Annette Gross is recognised as a leading expert in Ethnopharmacology and has been invited on many occasions to present at International Scientific Conferences and to Government Authorities in this very important area of health research.

By sharing her knowledge and experience in this way she is helping to develop understanding of this cutting edge science that benefits patients.

What is ethnopharmacology?

It’s looking at differences in drug response across ethnic groups. People from different ethnic groups have the potential for different drug responses and therefore a drug or drug dose may need to be tailored to a patient’s ethnicity.

What does you job entail? 

GSK medicines are used in patients around the world and increasingly clinical trials include patients of different ethnic groups  from many countries around the world.

The Ethnopharmacology Group looks at factors that can contribute to inter-ethnic differences in drug response and whether they might apply to our medicines in development. My team also contributes to decisions concerning drug development strategies, the design and analysis of studies in specific ethnic groups and the evaluation of the results of global studies to understand whether ethnicity is an important contributor to variation in drug response.

Why is it so important to understand difference in the way ethnic groups respond to medicines?

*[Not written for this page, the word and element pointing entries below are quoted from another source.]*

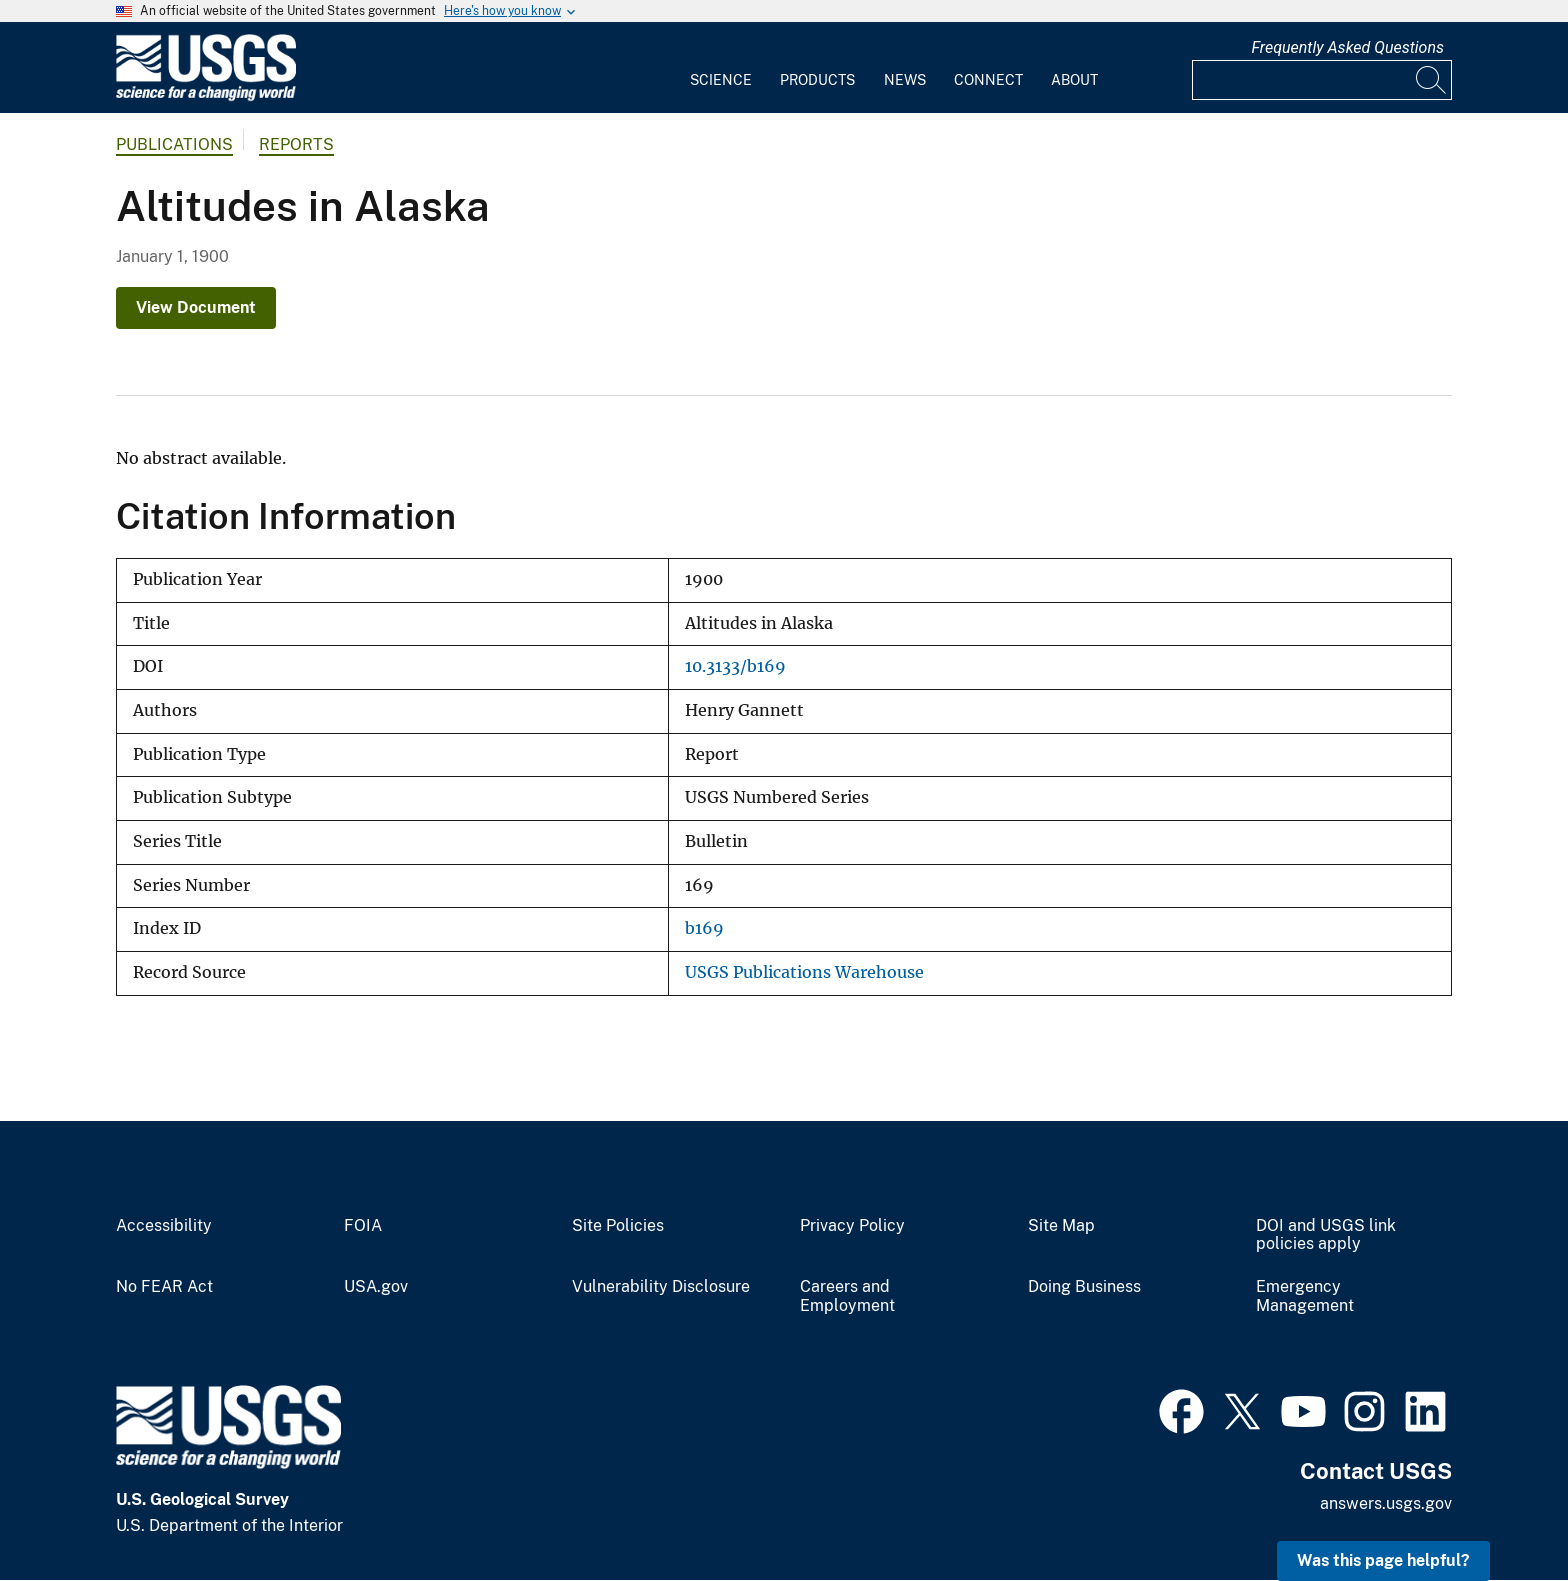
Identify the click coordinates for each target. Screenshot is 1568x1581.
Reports (296, 144)
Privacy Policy (852, 1226)
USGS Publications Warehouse (804, 972)
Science (721, 80)
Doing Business (1084, 1287)
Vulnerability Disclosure (661, 1287)
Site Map (1061, 1226)
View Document (196, 307)
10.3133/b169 (735, 666)
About (1074, 80)
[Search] (1432, 80)
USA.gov (376, 1287)
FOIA (363, 1226)
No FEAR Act (164, 1287)
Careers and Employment (847, 1296)
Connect (988, 80)
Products (817, 80)
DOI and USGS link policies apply (1326, 1235)
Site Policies (618, 1226)
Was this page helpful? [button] (1383, 1560)
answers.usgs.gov (1386, 1503)
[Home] (206, 96)
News (905, 80)
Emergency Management (1305, 1296)
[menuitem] (721, 68)
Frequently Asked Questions (1347, 47)
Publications (174, 144)
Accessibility (164, 1226)
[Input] (1322, 80)
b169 (704, 928)
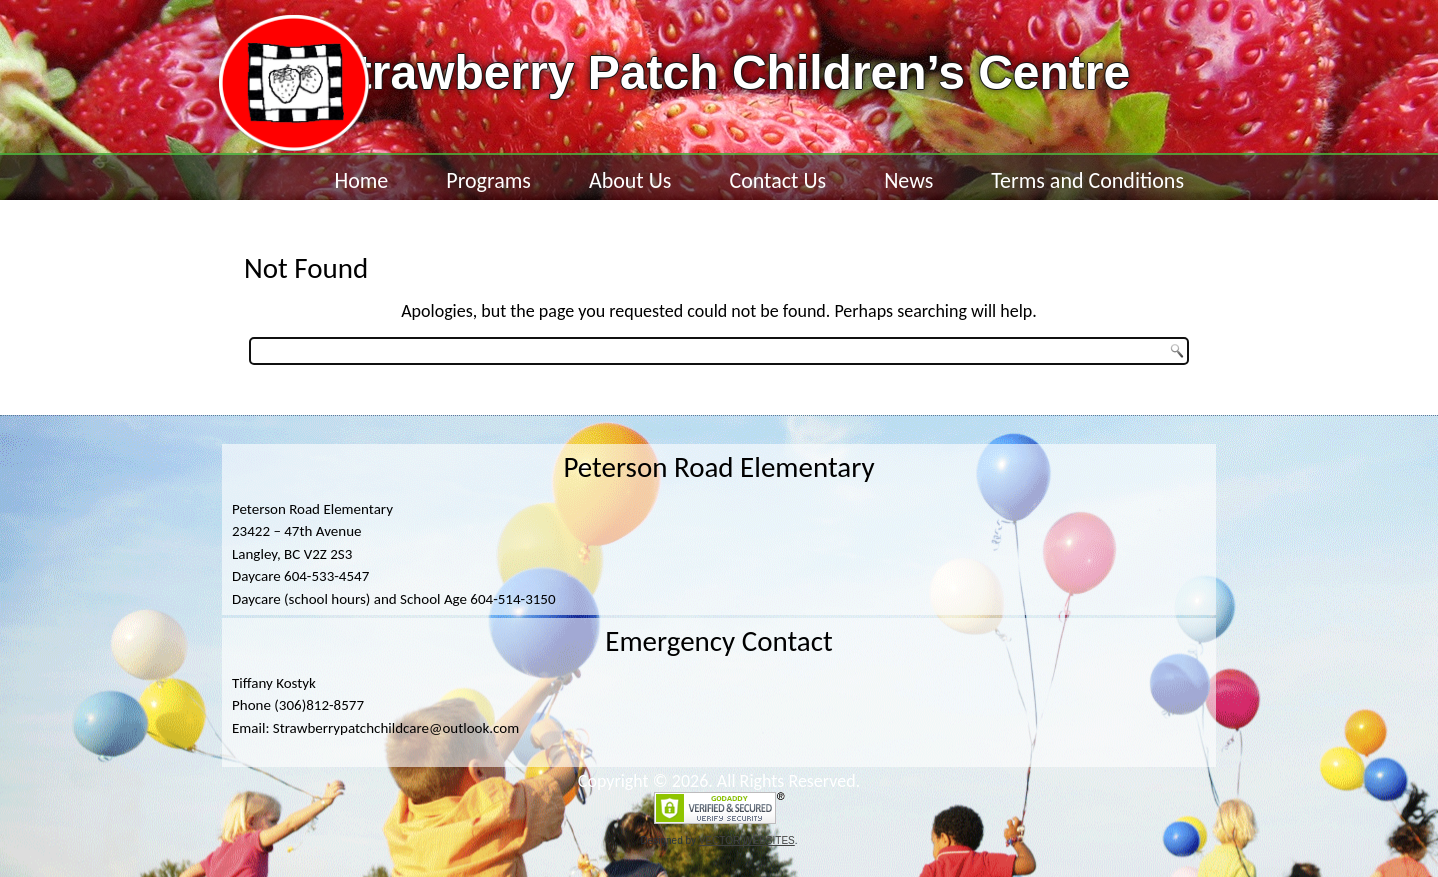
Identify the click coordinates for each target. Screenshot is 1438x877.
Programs (488, 180)
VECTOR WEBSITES (747, 840)
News (908, 180)
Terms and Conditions (1087, 180)
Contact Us (777, 180)
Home (361, 180)
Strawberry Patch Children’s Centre (727, 72)
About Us (630, 180)
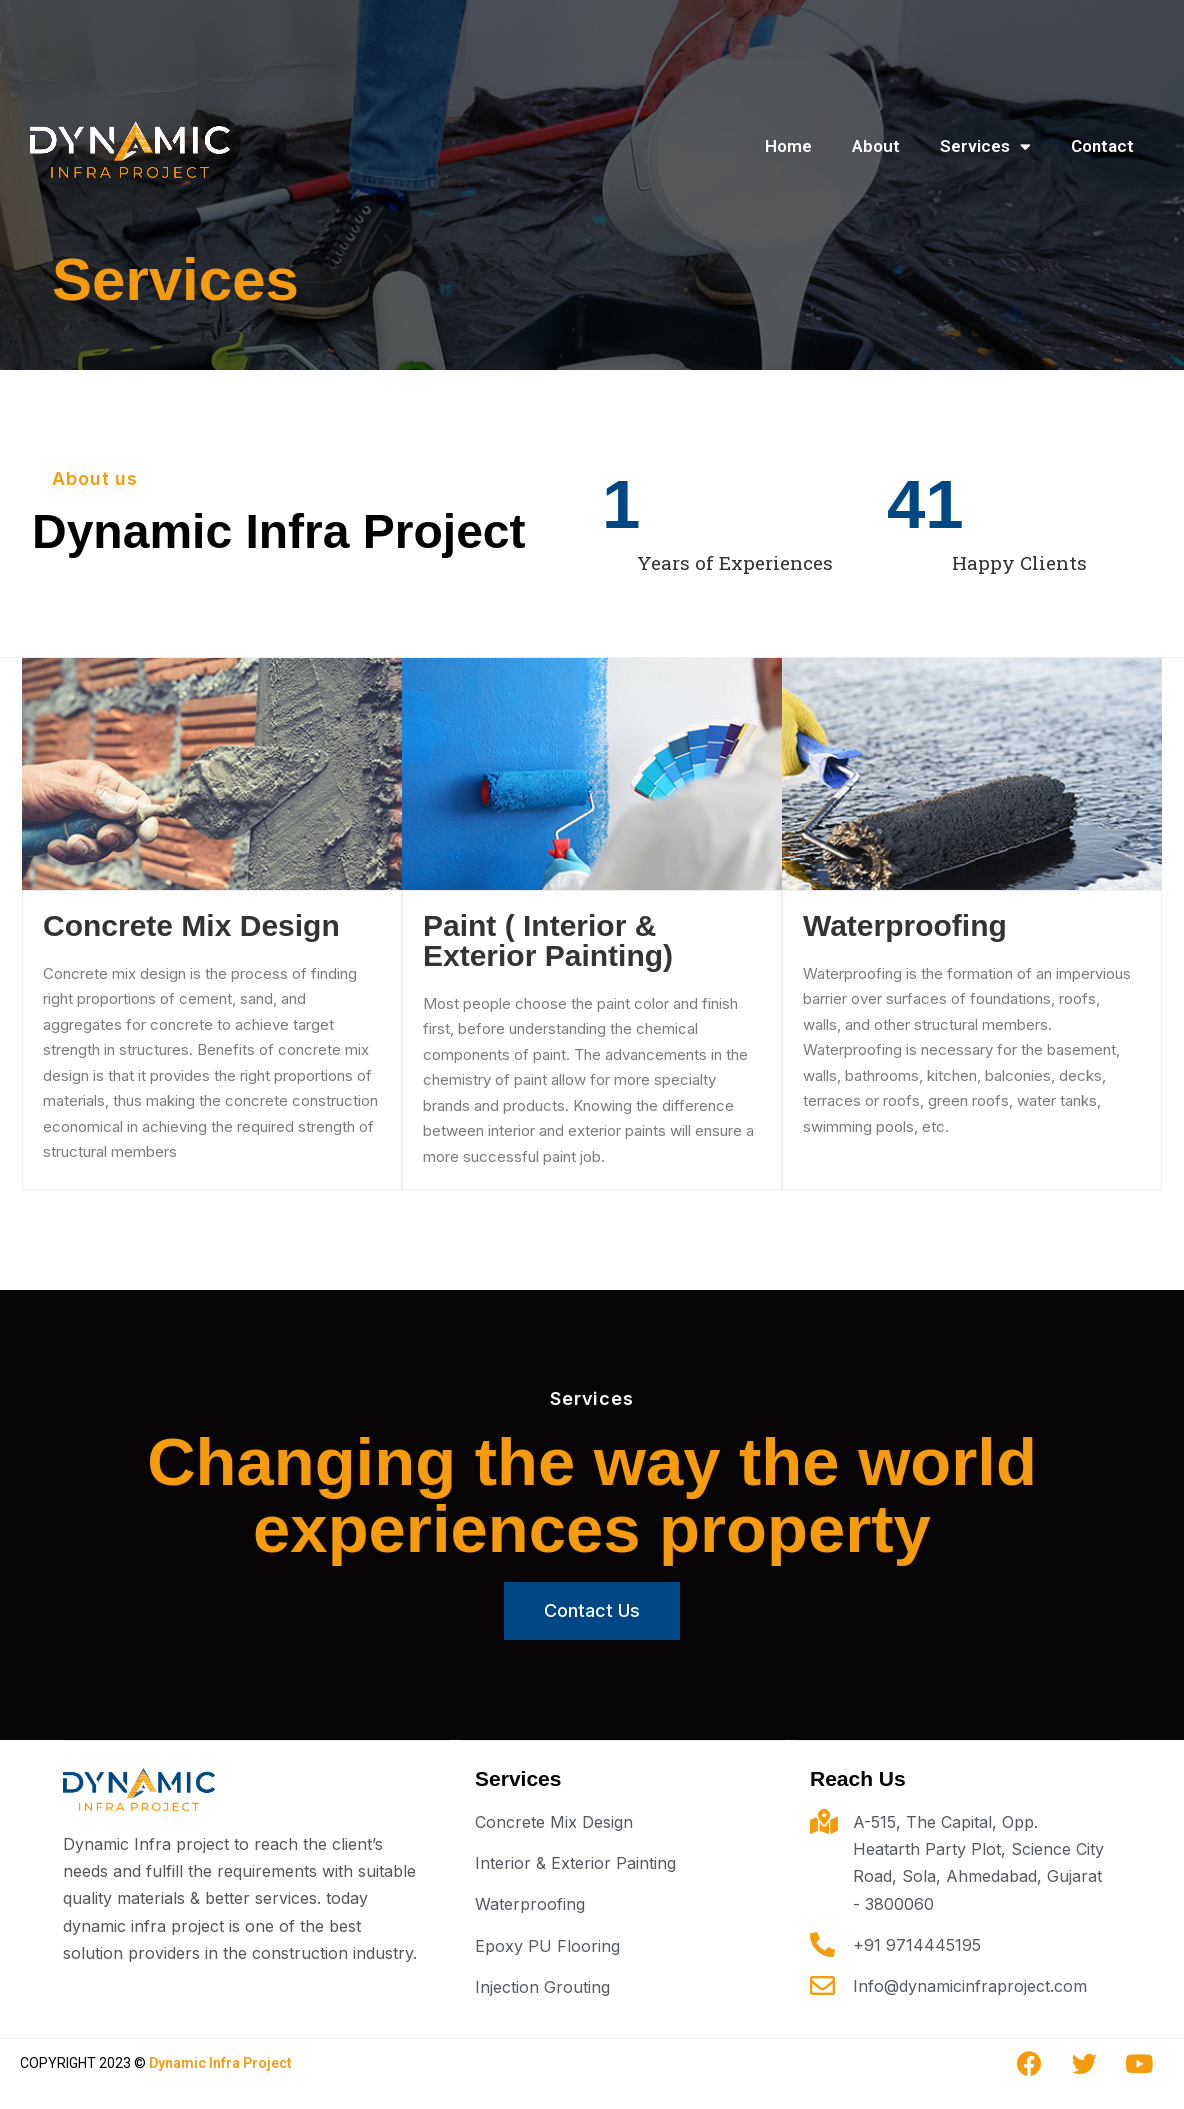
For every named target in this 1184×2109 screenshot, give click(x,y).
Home (788, 146)
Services (985, 146)
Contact (1102, 146)
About (876, 146)
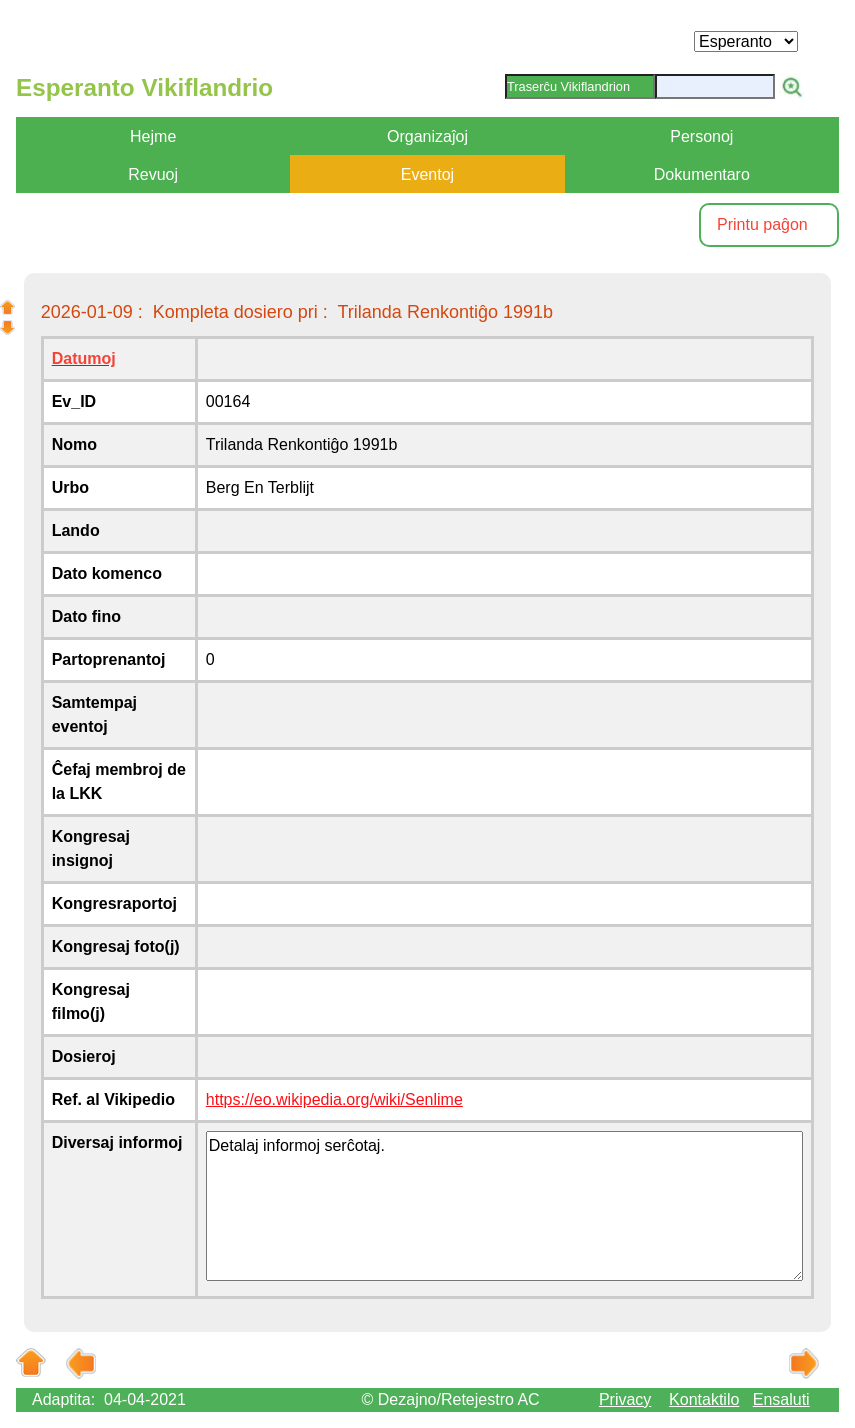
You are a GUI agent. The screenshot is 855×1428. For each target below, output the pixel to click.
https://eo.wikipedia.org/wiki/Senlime (334, 1099)
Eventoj (427, 174)
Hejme (153, 136)
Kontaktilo (704, 1399)
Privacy (625, 1399)
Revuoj (153, 174)
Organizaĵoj (427, 136)
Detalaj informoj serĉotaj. (505, 1206)
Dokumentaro (702, 174)
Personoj (701, 136)
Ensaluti (781, 1399)
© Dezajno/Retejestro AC (451, 1399)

Medicines should be effective and safe in all patients, irrespective of ethnicity. If a particular ethnic group has a higher concentrations of a medicine after being given the same dose, they may have an amplified response to the medicine and possibly side effects. Alternatively the concentrations of the medicine may be lower and the desired therapeutic benefit may not be achieved.

Is it known why these ethnic differences exist?

A number of factors contribute to inter-ethnic  differences in drug response. There is very good research providing a greater understanding of the contribution of genetics to variation in drug response between individuals and also between ethnic groups. We’re seeing that some of the genes which might be important for drug response can differ in frequency in populations of Asian and European ancestry.  

Genetics is not the only factor to consider. For example ethnic groups may differ in body weight, exposure to environmental factors such as diet, medical practise and also cultural practises.

How are these challenges being overcome?

There are some examples where different doses are recommended for patients based on their ethnic background.

For example in Asian patients the recommended starting dose of rosuvastatin, a drug used to lower cholesterol levels, is half the starting dose recommended in Western patients. Research has also demonstrated that the clinical efficacy of the anticoagulant warfarin is achieved in patients of Asian ancestry at lower doses than in patients of European ancestry.

What implications are there for multi-cultural Australia?

The main focus of ethnopharmacology at GSK is to support drug development programs in Asia. In some Asian countries the regulatory authorities consider the relevance to their local patients of clinical trial data obtained principally in patients of European ancestry in Europe, Australia or North America.

But, of course, if there is a difference in Asian patients it would be expected to apply to all Asian people whether they are residents in Asia or residents in Australia. So our work is definitely of relevance to multi-ethnic populations including Australia.

What motivates you?

It’s our goal to ensure GSK medicines will be used optimally in all patients and all populations. It’s inspiring to be an Australian team working for a global enterprise and contributing to the development of new medicines, which can make an important difference to patients’ lives. That is a real motivator.